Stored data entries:
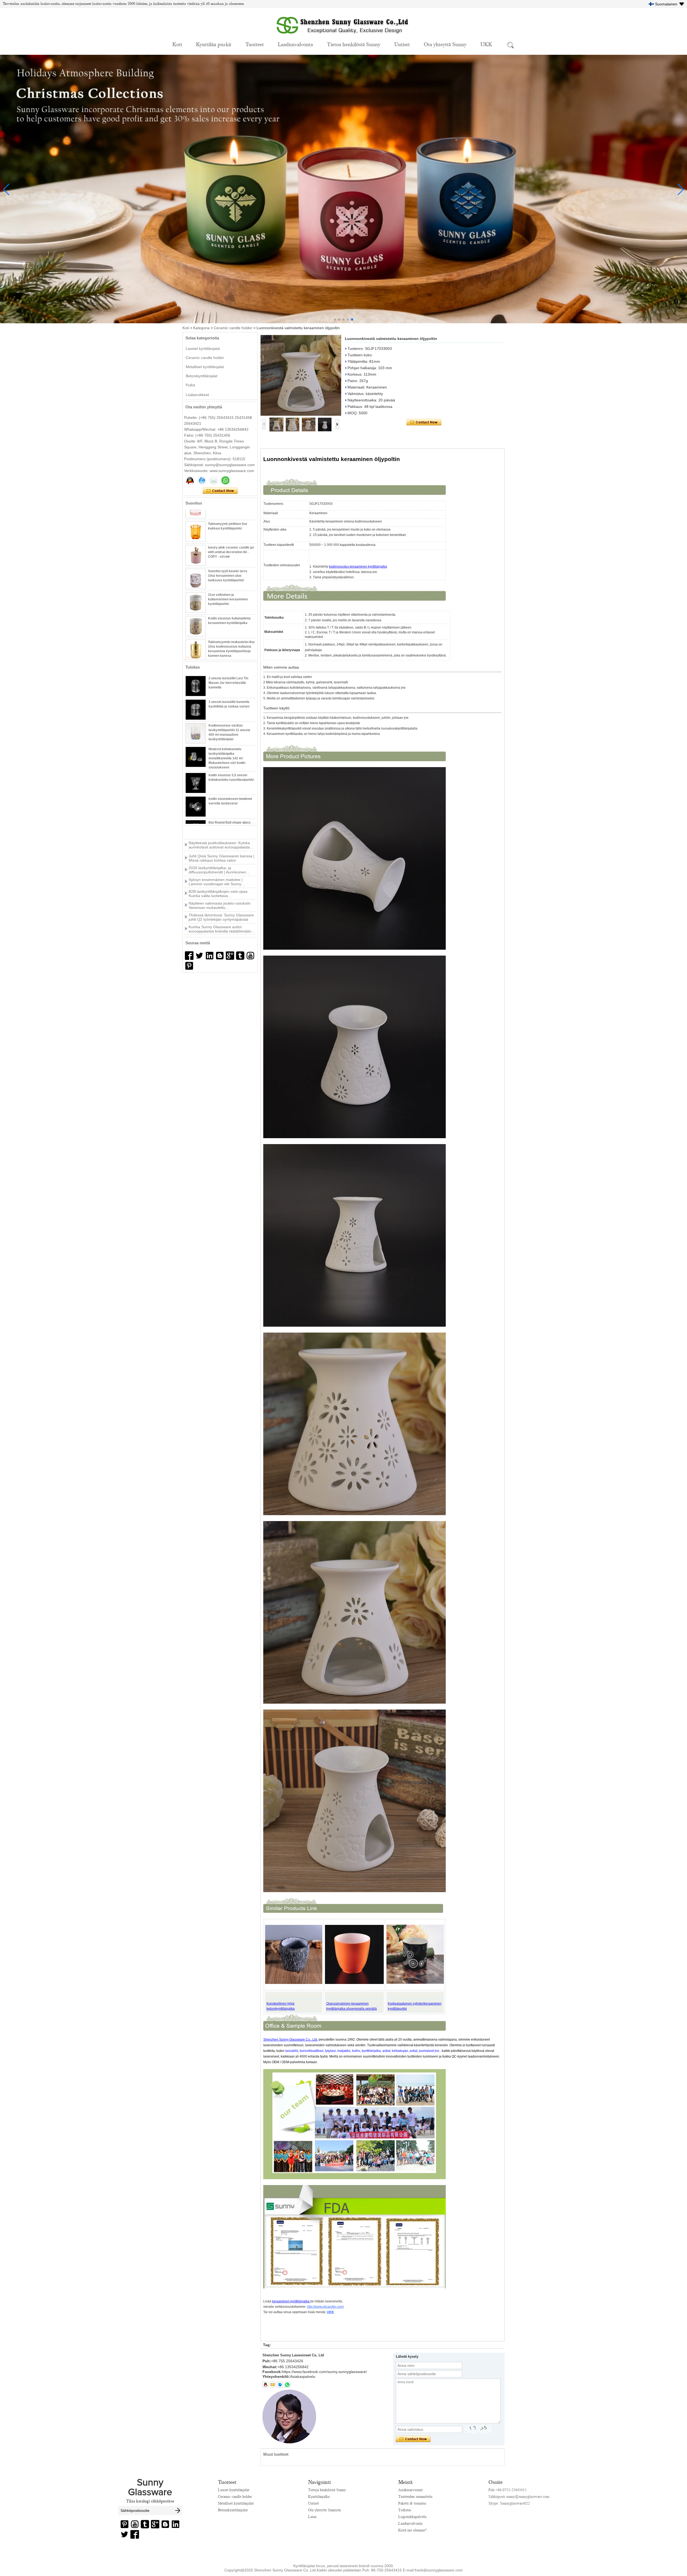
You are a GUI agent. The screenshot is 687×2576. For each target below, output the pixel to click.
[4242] (189, 955)
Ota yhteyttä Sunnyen (324, 2510)
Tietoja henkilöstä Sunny (327, 2490)
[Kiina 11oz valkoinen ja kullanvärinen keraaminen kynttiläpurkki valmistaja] (195, 586)
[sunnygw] (280, 2385)
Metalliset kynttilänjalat (205, 367)
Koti (177, 44)
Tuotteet (254, 44)
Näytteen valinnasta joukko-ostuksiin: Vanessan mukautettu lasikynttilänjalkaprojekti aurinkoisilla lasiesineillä (220, 865)
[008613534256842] (287, 2385)
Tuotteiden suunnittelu (415, 2496)
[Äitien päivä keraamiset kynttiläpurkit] (343, 322)
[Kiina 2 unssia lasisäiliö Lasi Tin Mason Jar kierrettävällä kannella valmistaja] (195, 686)
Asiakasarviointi (410, 2490)
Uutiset (402, 44)
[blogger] (219, 955)
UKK (486, 44)
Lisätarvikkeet (197, 395)
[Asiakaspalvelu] (190, 480)
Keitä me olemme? (412, 2530)
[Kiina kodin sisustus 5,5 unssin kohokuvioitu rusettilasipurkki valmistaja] (195, 783)
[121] (209, 955)
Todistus (404, 2510)
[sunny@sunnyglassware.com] (273, 2385)
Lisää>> (216, 831)
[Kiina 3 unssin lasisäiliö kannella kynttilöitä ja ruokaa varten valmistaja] (195, 709)
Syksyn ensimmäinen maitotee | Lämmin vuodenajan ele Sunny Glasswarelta (216, 841)
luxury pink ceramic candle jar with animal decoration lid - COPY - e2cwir (231, 535)
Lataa (312, 2517)
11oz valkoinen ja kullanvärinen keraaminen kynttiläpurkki (228, 583)
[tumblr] (240, 955)
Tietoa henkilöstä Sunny (353, 44)
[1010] (199, 955)
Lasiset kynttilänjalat (203, 348)
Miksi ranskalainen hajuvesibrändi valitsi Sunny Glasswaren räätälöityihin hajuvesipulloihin (221, 900)
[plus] (230, 955)
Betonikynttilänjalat (201, 376)
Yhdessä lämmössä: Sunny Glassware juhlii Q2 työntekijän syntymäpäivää (221, 876)
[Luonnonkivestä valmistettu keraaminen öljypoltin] (300, 375)
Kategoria (201, 328)
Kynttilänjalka (319, 2496)
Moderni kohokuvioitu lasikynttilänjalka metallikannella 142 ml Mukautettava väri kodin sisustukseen (227, 758)
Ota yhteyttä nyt (220, 490)
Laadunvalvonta (295, 44)
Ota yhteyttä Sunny (445, 44)
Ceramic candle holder (233, 328)
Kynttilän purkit (213, 44)
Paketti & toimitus (412, 2503)
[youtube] (250, 955)
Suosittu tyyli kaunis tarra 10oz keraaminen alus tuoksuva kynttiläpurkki (227, 559)
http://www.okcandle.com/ (325, 2307)
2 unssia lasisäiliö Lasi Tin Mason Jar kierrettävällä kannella (228, 682)
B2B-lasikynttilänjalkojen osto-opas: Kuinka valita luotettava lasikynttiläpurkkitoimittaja (219, 853)
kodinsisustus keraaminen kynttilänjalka (358, 566)
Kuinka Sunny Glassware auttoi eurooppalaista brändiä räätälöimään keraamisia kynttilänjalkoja (220, 888)
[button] (335, 319)
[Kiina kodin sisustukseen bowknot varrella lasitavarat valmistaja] (195, 806)
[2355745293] (265, 2385)
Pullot (190, 385)
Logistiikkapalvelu (412, 2517)
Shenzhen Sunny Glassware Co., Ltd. (290, 2039)
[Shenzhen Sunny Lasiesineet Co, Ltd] (343, 37)
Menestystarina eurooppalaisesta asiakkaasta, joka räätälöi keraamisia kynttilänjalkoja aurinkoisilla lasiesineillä (222, 912)
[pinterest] (189, 966)
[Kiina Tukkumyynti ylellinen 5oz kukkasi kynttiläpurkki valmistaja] (195, 515)
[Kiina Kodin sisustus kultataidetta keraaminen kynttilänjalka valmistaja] (195, 610)
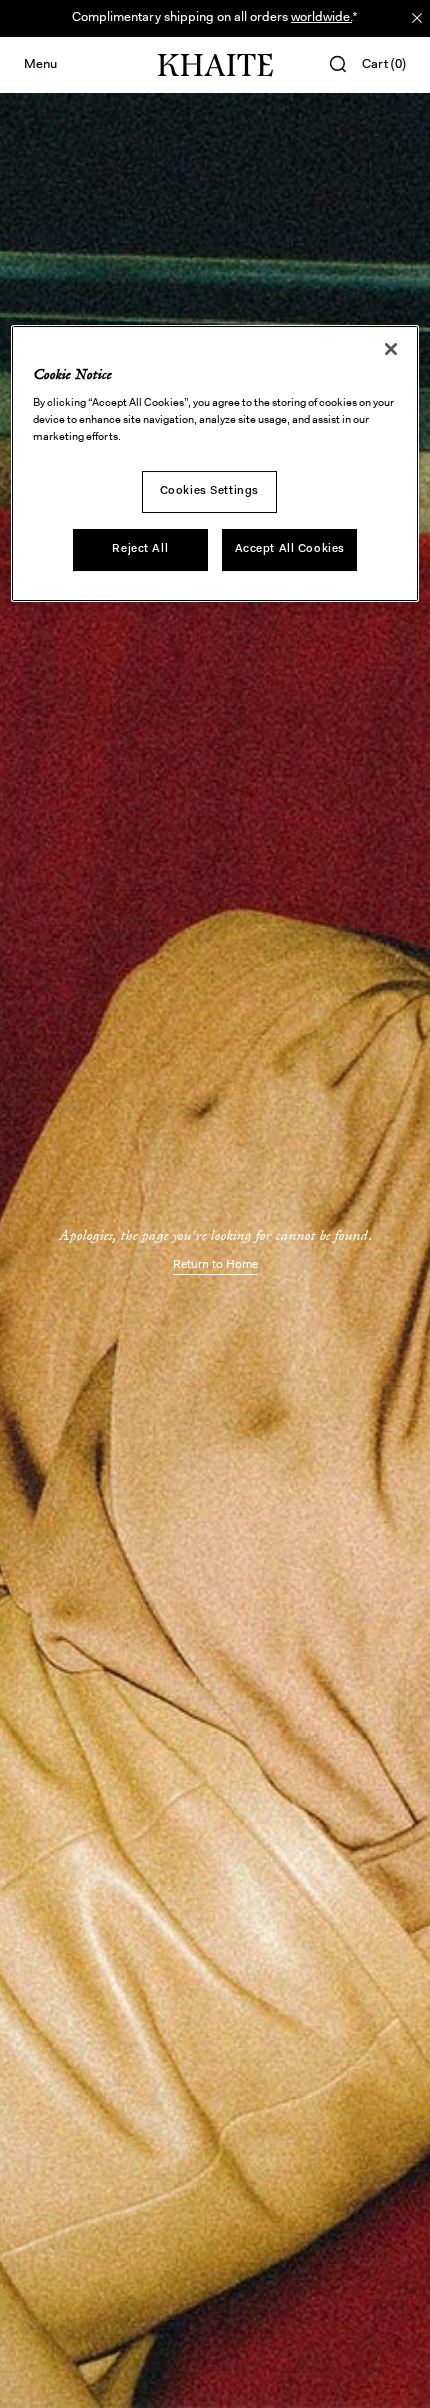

▶ **ACTION ITEM**:
Take the stretch of lines above from the one containing "kannella (228, 682)" through the one containing "kodinsisustus keraaminen kynttilänjalka" and repeat it exactly, adding no other line.

▶ **YOUR SOLUTION**:
2 unssia lasisäiliö Lasi Tin Mason Jar kierrettävällä kannella (228, 682)
B2B-lasikynttilänjalkojen osto-opas: Kuinka valita luotettava lasikynttiläpurkkitoimittaja (219, 853)
kodinsisustus keraaminen kynttilänjalka (358, 566)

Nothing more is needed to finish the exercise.